RFR: 8320649: C2: Optimize scoped values [v9]

Emanuel Peter epeter at openjdk.org
Mon Feb 26 16:13:55 UTC 2024


On Fri, 16 Feb 2024 09:40:17 GMT, Roland Westrelin <roland at openjdk.org> wrote:

>> This change implements C2 optimizations for calls to
>> ScopedValue.get(). Indeed, in:
>> 
>> 
>> v1 = scopedValue.get();
>> ...
>> v2 = scopedValue.get();
>> 
>> 
>> `v2` can be replaced by `v1` and the second call to `get()` can be
>> optimized out. That's true whatever is between the 2 calls unless a
>> new mapping for `scopedValue` is created in between (when that happens
>> no optimizations is performed for the method being compiled). Hoisting
>> a `get()` call out of loop for a loop invariant `scopedValue` should
>> also be legal in most cases.
>> 
>> `ScopedValue.get()` is implemented in java code as a 2 step process. A
>> cache is attached to the current thread object. If the `ScopedValue`
>> object is in the cache then the result from `get()` is read from
>> there. Otherwise a slow call is performed that also inserts the
>> mapping in the cache. The cache itself is lazily allocated. One
>> `ScopedValue` can be hashed to 2 different indexes in the cache. On a
>> cache probe, both indexes are checked. As a consequence, the process
>> of probing the cache is a multi step process (check if the cache is
>> present, check first index, check second index if first index
>> failed).
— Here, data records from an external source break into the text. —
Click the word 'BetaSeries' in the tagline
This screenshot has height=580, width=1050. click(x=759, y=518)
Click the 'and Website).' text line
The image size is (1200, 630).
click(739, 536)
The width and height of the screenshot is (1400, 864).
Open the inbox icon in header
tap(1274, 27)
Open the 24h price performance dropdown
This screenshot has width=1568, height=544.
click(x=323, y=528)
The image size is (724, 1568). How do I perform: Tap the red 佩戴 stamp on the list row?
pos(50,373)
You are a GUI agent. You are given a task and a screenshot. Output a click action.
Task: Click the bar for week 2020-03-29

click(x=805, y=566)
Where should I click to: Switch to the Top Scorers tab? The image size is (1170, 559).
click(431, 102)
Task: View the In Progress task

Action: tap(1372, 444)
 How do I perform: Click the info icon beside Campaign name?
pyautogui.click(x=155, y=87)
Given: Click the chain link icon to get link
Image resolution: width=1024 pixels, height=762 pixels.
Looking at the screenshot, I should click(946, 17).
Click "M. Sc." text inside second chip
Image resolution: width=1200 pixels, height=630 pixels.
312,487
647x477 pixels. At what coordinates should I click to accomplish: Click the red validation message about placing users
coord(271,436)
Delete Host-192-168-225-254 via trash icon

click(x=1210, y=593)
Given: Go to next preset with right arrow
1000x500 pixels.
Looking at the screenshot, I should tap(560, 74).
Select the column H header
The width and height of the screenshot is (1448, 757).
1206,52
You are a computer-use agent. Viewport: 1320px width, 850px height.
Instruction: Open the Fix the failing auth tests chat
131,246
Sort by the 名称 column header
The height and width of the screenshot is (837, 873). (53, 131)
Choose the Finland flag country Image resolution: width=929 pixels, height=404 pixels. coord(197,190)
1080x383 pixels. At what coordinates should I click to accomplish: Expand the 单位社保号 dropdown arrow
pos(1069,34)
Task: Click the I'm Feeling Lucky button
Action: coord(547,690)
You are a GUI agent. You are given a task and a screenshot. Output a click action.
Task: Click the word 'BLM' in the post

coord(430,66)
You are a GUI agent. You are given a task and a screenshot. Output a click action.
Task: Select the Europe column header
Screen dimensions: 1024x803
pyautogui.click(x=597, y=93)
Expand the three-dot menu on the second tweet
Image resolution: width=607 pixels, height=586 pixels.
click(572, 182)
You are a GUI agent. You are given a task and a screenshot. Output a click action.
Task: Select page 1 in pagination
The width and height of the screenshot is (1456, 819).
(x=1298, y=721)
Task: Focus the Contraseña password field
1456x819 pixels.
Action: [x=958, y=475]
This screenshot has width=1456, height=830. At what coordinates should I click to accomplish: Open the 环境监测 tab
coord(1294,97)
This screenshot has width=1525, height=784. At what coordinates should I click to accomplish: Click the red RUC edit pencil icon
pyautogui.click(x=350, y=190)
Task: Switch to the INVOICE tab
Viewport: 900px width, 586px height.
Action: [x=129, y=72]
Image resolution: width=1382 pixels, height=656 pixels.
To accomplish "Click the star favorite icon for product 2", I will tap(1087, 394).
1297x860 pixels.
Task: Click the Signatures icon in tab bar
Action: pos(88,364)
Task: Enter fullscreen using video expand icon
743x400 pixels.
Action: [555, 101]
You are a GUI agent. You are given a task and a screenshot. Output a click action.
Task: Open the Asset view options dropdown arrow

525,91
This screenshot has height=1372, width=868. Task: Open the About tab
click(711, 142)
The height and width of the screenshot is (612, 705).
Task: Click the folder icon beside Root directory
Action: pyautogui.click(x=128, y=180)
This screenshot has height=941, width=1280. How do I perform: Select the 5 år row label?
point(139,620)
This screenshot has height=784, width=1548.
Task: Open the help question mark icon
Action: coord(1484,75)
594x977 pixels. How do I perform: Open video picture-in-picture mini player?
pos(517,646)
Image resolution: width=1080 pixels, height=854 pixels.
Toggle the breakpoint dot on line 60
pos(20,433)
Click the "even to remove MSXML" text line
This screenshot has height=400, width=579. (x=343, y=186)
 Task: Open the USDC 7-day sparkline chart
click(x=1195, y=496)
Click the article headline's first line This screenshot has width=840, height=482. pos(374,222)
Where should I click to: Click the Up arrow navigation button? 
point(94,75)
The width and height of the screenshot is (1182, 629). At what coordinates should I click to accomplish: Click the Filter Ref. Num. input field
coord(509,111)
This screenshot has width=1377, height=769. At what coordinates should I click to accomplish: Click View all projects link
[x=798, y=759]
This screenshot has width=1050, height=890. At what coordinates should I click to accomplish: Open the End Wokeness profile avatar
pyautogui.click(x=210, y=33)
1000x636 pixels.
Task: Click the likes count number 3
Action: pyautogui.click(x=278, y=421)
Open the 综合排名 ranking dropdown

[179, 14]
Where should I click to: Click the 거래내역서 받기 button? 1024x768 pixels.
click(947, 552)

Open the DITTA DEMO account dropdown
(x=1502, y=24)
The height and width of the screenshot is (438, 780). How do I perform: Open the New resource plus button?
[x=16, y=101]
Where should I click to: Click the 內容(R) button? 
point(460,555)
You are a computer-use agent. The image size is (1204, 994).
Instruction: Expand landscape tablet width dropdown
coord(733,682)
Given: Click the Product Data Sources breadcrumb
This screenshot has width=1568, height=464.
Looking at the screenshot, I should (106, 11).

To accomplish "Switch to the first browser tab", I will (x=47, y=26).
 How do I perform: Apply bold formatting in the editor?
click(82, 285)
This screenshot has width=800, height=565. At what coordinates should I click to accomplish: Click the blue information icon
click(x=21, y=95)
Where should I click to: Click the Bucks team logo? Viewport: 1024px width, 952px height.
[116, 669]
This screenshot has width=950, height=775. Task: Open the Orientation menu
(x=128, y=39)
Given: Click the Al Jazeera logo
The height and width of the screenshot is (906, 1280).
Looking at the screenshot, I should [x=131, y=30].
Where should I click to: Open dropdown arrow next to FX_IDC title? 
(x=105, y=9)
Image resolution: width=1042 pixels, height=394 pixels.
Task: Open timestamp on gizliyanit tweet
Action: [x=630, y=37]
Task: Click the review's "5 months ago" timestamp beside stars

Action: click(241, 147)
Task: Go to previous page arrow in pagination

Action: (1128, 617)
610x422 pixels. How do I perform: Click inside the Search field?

If the cache is populated early on, then when the method that
>> calls `ScopedValue.get()` is compiled, profile reports the slow path
>> as never taken and only the read from the cache is compiled.
>> 
>> To perform the optimizations, I added 3 new node types to C2:
>> 
>> - the pair
>>   ScopedValueGetHitsInCacheNode/ScopedValueGetLoadFromCacheNode for
>>   the cache probe
>>   
>> - a cfg node ScopedValueGetResultNode to help locate the result of the
>>   `get()` call in the IR graph.
>> 
>> In pseudo code, once the nodes are inserted, the code of a `get()` is:
>> 
>> 
>> hits_in_the_cache = ScopedValueGetHitsInCache(scopedValue)
>> if (hits_in_the_cache) {
>>   res = ScopedValueGetLoadFromCache(hits_in_the_cache);
>> } else {
>>   res = ..; //slow call possibly inlined. Subgraph can be arbitray complex
>> }
>> res = ScopedValueGetResult(res)
>> 
>> 
>> In the snippet:
>> 
>> 
>> v1 = scopedValue.get();
>> ...
>> v2 = scopedValue.get();
>> 
>> 
>> Replacing `v2` by `v1` is then done by starting from the
>> `ScopedValueGetResult` node for the second `get()` and looking for a
>> dominating `ScopedValueGetResult` for the same `ScopedValue`
>> object. When one is found, it is used as a replacement. Eliminating
>> the second `get()` call is achieved by making
>> `ScopedValueGetHitsInCache` always successful if there's a dominating
>> `Scoped...
>
> Roland Westrelin has updated the pull request incrementally with one additional commit since the last revision:
> 
>   32 bit build fix

And now I'm all the way through to:
`src/hotspot/share/opto/loopTransform.cpp`

src/hotspot/share/opto/compile.cpp line 2352:

> 2350:   if (failing())  return;
> 2351: 
> 2352:     inline_scoped_value_get_calls(igvn);

Suggestion:

  inline_scoped_value_get_calls(igvn);

Indentation was wrong. Was this a result of an IDE correcting the missing braces around the if above?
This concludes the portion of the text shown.